* _Aim_
Rewrite all of the records below as a numbered list, one line per item, omitting any blank lines.

* _Records provided_

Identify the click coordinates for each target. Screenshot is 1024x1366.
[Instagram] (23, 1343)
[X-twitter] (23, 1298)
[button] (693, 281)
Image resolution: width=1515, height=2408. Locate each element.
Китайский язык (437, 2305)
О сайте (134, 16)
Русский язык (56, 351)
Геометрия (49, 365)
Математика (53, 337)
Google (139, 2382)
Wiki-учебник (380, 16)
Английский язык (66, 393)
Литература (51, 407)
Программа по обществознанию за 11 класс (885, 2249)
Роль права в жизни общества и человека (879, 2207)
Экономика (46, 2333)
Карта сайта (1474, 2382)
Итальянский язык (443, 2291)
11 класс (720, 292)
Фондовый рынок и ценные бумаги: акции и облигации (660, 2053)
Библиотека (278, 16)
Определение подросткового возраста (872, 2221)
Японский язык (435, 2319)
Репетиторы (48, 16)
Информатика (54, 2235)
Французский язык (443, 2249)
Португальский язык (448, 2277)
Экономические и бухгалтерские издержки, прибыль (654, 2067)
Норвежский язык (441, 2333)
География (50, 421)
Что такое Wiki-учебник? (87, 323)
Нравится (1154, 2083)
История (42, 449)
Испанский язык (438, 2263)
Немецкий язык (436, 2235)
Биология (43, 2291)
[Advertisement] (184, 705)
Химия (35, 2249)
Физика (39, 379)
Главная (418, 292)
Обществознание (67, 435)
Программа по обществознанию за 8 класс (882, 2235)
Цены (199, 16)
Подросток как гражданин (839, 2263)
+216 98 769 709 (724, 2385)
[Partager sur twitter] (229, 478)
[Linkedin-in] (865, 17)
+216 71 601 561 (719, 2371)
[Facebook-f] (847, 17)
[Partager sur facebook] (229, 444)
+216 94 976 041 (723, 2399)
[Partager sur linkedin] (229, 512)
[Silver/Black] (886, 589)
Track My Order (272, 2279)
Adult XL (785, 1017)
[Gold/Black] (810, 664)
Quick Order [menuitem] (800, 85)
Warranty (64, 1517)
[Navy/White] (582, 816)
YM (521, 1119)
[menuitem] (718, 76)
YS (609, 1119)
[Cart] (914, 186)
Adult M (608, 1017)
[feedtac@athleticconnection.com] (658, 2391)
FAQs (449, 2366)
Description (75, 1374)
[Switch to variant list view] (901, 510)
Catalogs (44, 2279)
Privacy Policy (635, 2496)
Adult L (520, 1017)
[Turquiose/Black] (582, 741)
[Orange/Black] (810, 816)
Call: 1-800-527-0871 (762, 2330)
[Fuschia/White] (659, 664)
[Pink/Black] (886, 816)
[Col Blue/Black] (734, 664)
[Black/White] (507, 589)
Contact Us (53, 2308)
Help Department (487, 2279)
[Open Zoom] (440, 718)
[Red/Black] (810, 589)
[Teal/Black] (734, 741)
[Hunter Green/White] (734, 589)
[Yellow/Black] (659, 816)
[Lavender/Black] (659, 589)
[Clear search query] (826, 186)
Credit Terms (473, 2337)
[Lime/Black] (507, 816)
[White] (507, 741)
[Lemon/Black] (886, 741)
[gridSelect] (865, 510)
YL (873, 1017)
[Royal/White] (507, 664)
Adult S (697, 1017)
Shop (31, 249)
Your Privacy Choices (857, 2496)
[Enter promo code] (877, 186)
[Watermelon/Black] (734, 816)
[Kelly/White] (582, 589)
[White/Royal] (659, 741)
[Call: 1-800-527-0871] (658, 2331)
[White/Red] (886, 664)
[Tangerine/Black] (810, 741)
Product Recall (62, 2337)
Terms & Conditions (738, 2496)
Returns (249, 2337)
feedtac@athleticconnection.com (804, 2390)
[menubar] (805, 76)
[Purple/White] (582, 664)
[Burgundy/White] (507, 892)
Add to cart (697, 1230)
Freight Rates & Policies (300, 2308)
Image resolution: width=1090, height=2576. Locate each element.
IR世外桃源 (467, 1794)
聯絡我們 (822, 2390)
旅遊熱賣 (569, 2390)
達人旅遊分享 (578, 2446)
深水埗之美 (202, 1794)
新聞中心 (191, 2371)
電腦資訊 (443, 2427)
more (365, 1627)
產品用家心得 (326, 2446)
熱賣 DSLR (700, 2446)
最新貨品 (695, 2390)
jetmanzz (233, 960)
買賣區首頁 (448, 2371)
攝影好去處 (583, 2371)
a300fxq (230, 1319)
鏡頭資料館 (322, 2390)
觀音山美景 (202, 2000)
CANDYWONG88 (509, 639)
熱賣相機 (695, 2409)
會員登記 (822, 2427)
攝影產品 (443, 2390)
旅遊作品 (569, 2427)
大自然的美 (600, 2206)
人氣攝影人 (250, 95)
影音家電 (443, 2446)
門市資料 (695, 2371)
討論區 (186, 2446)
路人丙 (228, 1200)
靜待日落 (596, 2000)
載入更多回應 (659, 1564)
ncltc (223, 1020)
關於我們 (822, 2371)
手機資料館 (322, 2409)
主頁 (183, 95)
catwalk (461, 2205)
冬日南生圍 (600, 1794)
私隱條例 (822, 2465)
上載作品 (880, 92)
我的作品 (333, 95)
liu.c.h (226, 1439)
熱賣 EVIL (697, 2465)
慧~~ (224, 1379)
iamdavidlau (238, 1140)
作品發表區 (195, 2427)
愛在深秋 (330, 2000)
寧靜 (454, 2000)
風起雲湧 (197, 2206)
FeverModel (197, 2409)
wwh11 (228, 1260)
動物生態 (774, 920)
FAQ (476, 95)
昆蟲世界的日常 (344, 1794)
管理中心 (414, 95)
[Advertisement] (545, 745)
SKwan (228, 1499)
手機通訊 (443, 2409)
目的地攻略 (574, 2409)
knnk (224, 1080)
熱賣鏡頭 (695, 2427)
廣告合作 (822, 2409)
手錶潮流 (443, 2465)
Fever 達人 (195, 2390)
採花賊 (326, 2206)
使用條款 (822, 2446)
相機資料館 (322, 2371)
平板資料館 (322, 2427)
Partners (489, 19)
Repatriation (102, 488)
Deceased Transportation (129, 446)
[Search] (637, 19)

* _Reply_
1. Identify the click coordinates for each target. Screenshot is 1024x1366.
2. [Instagram] (23, 1343)
3. [X-twitter] (23, 1298)
4. [button] (693, 281)
5. Image resolution: width=1515, height=2408. Locate each element.
6. Китайский язык (437, 2305)
7. О сайте (134, 16)
8. Русский язык (56, 351)
9. Геометрия (49, 365)
10. Математика (53, 337)
11. Google (139, 2382)
12. Wiki-учебник (380, 16)
13. Английский язык (66, 393)
14. Литература (51, 407)
15. Программа по обществознанию за 11 класс (885, 2249)
16. Роль права в жизни общества и человека (879, 2207)
17. Экономика (46, 2333)
18. Карта сайта (1474, 2382)
19. Итальянский язык (443, 2291)
20. 11 класс (720, 292)
21. Фондовый рынок и ценные бумаги: акции и облигации (660, 2053)
22. Библиотека (278, 16)
23. Определение подросткового возраста (872, 2221)
24. Японский язык (435, 2319)
25. Репетиторы (48, 16)
26. Информатика (54, 2235)
27. Французский язык (443, 2249)
28. Португальский язык (448, 2277)
29. Экономические и бухгалтерские издержки, прибыль (654, 2067)
30. Норвежский язык (441, 2333)
31. География (50, 421)
32. Что такое Wiki-учебник? (87, 323)
33. Нравится (1154, 2083)
34. История (42, 449)
35. Испанский язык (438, 2263)
36. Немецкий язык (436, 2235)
37. Биология (43, 2291)
38. [Advertisement] (184, 705)
39. Химия (35, 2249)
40. Физика (39, 379)
41. Главная (418, 292)
42. Обществознание (67, 435)
43. Программа по обществознанию за 8 класс (882, 2235)
44. Цены (199, 16)
45. Подросток как гражданин (839, 2263)
46. +216 98 769 709 (724, 2385)
47. [Partager sur twitter] (229, 478)
48. [Linkedin-in] (865, 17)
49. +216 71 601 561 (719, 2371)
50. [Facebook-f] (847, 17)
51. [Partager sur facebook] (229, 444)
52. +216 94 976 041 (723, 2399)
53. [Partager sur linkedin] (229, 512)
54. [Silver/Black] (886, 589)
55. Track My Order (272, 2279)
56. Adult XL (785, 1017)
57. [Gold/Black] (810, 664)
58. Quick Order [menuitem] (800, 85)
59. Warranty (64, 1517)
60. [Navy/White] (582, 816)
61. YM (521, 1119)
62. [menuitem] (718, 76)
63. YS (609, 1119)
64. [Cart] (914, 186)
65. Adult M (608, 1017)
66. [feedtac@athleticconnection.com] (658, 2391)
67. FAQs (449, 2366)
68. Description (75, 1374)
69. [Switch to variant list view] (901, 510)
70. Catalogs (44, 2279)
71. Privacy Policy (635, 2496)
72. Adult L (520, 1017)
73. [Turquiose/Black] (582, 741)
74. [Orange/Black] (810, 816)
75. Call: 1-800-527-0871 (762, 2330)
76. [Fuschia/White] (659, 664)
77. [Pink/Black] (886, 816)
78. [Col Blue/Black] (734, 664)
79. [Black/White] (507, 589)
80. Contact Us (53, 2308)
81. Help Department (487, 2279)
82. [Open Zoom] (440, 718)
83. [Red/Black] (810, 589)
84. [Teal/Black] (734, 741)
85. [Hunter Green/White] (734, 589)
86. [Yellow/Black] (659, 816)
87. [Lavender/Black] (659, 589)
88. [Clear search query] (826, 186)
89. Credit Terms (473, 2337)
90. [Lime/Black] (507, 816)
91. [White] (507, 741)
92. [Lemon/Black] (886, 741)
93. [gridSelect] (865, 510)
94. YL (873, 1017)
95. [Royal/White] (507, 664)
96. Adult S (697, 1017)
97. Shop (31, 249)
98. Your Privacy Choices (857, 2496)
99. [Enter promo code] (877, 186)
100. [Watermelon/Black] (734, 816)
101. [Kelly/White] (582, 589)
102. [White/Royal] (659, 741)
103. [Call: 1-800-527-0871] (658, 2331)
104. [White/Red] (886, 664)
105. [Tangerine/Black] (810, 741)
106. Product Recall (62, 2337)
107. Terms & Conditions (738, 2496)
108. Returns (249, 2337)
109. feedtac@athleticconnection.com (804, 2390)
110. [menubar] (805, 76)
111. [Purple/White] (582, 664)
112. [Burgundy/White] (507, 892)
113. Add to cart (697, 1230)
114. Freight Rates & Policies (300, 2308)
115. Image resolution: width=1090, height=2576. Locate each element.
116. IR世外桃源 (467, 1794)
117. 聯絡我們 (822, 2390)
118. 旅遊熱賣 (569, 2390)
119. 達人旅遊分享 (578, 2446)
120. 深水埗之美 (202, 1794)
121. 新聞中心 (191, 2371)
122. 電腦資訊 (443, 2427)
123. more (365, 1627)
124. 產品用家心得 (326, 2446)
125. 熱賣 DSLR (700, 2446)
126. 最新貨品 (695, 2390)
127. jetmanzz (233, 960)
128. 買賣區首頁 (448, 2371)
129. 攝影好去處 (583, 2371)
130. a300fxq (230, 1319)
131. 鏡頭資料館 (322, 2390)
132. 觀音山美景 (202, 2000)
133. CANDYWONG88 (509, 639)
134. 熱賣相機 (695, 2409)
135. 會員登記 (822, 2427)
136. 攝影產品 (443, 2390)
137. 旅遊作品 (569, 2427)
138. 大自然的美 (600, 2206)
139. 人氣攝影人 (250, 95)
140. 影音家電 (443, 2446)
141. 門市資料 (695, 2371)
142. 討論區 (186, 2446)
143. 路人丙 (228, 1200)
144. 靜待日落 (596, 2000)
145. 載入更多回應 (659, 1564)
146. ncltc (223, 1020)
147. 關於我們 (822, 2371)
148. 手機資料館 (322, 2409)
149. 主頁 (183, 95)
150. catwalk (461, 2205)
151. 冬日南生圍 (600, 1794)
152. 私隱條例 (822, 2465)
153. 上載作品 (880, 92)
154. 我的作品 (333, 95)
155. liu.c.h (226, 1439)
156. 熱賣 EVIL (697, 2465)
157. 慧~~ (224, 1379)
158. iamdavidlau (238, 1140)
159. 作品發表區 (195, 2427)
160. 愛在深秋 (330, 2000)
161. 寧靜 (454, 2000)
162. 風起雲湧 (197, 2206)
163. FeverModel (197, 2409)
164. wwh11 (228, 1260)
165. 動物生態 (774, 920)
166. FAQ (476, 95)
167. 昆蟲世界的日常 (344, 1794)
168. 管理中心 (414, 95)
169. [Advertisement] (545, 745)
170. SKwan (228, 1499)
171. 手機通訊 (443, 2409)
172. 目的地攻略 (574, 2409)
173. knnk (224, 1080)
174. 熱賣鏡頭 (695, 2427)
175. 廣告合作 (822, 2409)
176. 手錶潮流 (443, 2465)
177. Fever 達人 (195, 2390)
178. 採花賊 (326, 2206)
179. 使用條款 (822, 2446)
180. 相機資料館 (322, 2371)
181. 平板資料館 (322, 2427)
182. Partners (489, 19)
183. Repatriation (102, 488)
184. Deceased Transportation (129, 446)
185. [Search] (637, 19)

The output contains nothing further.